Start of Block
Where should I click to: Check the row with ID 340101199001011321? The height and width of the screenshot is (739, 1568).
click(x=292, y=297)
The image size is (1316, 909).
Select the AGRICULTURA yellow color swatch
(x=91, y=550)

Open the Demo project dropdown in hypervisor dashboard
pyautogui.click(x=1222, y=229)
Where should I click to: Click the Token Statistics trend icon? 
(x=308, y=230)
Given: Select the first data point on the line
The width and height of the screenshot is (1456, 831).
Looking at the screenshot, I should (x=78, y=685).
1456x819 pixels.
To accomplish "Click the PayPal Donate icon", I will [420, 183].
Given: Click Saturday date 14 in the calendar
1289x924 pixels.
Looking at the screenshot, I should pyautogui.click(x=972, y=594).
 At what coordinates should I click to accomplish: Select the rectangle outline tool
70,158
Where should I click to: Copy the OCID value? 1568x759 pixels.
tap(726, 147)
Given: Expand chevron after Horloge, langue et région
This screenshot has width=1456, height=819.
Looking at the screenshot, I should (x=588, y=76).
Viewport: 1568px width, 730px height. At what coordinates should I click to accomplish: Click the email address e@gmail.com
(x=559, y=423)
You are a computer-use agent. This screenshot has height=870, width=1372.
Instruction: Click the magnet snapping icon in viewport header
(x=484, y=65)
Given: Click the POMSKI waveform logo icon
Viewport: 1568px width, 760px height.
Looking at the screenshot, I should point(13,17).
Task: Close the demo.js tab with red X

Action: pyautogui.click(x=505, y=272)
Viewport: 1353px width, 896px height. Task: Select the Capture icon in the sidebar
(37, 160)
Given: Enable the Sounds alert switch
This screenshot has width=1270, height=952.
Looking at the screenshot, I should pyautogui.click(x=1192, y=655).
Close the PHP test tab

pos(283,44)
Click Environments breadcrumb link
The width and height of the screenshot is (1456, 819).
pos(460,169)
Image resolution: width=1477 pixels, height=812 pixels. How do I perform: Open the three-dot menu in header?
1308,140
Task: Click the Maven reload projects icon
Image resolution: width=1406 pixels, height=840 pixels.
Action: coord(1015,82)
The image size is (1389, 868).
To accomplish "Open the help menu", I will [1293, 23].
End of Block
### YOUR OBJECTIVE
From the first line to the last, output the records word for word.

### TASK RESPONSE
Where should I click to: Check the row with ID 340101199001011321? The height and width of the screenshot is (739, 1568).
click(x=292, y=297)
The image size is (1316, 909).
Select the AGRICULTURA yellow color swatch
(x=91, y=550)

Open the Demo project dropdown in hypervisor dashboard
pyautogui.click(x=1222, y=229)
Where should I click to: Click the Token Statistics trend icon? 
(x=308, y=230)
Given: Select the first data point on the line
The width and height of the screenshot is (1456, 831).
Looking at the screenshot, I should (x=78, y=685).
1456x819 pixels.
To accomplish "Click the PayPal Donate icon", I will [420, 183].
Given: Click Saturday date 14 in the calendar
1289x924 pixels.
Looking at the screenshot, I should pyautogui.click(x=972, y=594).
 At what coordinates should I click to accomplish: Select the rectangle outline tool
70,158
Where should I click to: Copy the OCID value? 1568x759 pixels.
tap(726, 147)
Given: Expand chevron after Horloge, langue et région
This screenshot has width=1456, height=819.
Looking at the screenshot, I should (x=588, y=76).
Viewport: 1568px width, 730px height. At what coordinates should I click to accomplish: Click the email address e@gmail.com
(x=559, y=423)
You are a computer-use agent. This screenshot has height=870, width=1372.
Instruction: Click the magnet snapping icon in viewport header
(x=484, y=65)
Given: Click the POMSKI waveform logo icon
Viewport: 1568px width, 760px height.
Looking at the screenshot, I should point(13,17).
Task: Close the demo.js tab with red X

Action: pyautogui.click(x=505, y=272)
Viewport: 1353px width, 896px height. Task: Select the Capture icon in the sidebar
(37, 160)
Given: Enable the Sounds alert switch
This screenshot has width=1270, height=952.
Looking at the screenshot, I should pyautogui.click(x=1192, y=655).
Close the PHP test tab

pos(283,44)
Click Environments breadcrumb link
The width and height of the screenshot is (1456, 819).
pos(460,169)
Image resolution: width=1477 pixels, height=812 pixels. How do I perform: Open the three-dot menu in header?
1308,140
Task: Click the Maven reload projects icon
Image resolution: width=1406 pixels, height=840 pixels.
Action: coord(1015,82)
The image size is (1389, 868).
To accomplish "Open the help menu", I will [1293, 23].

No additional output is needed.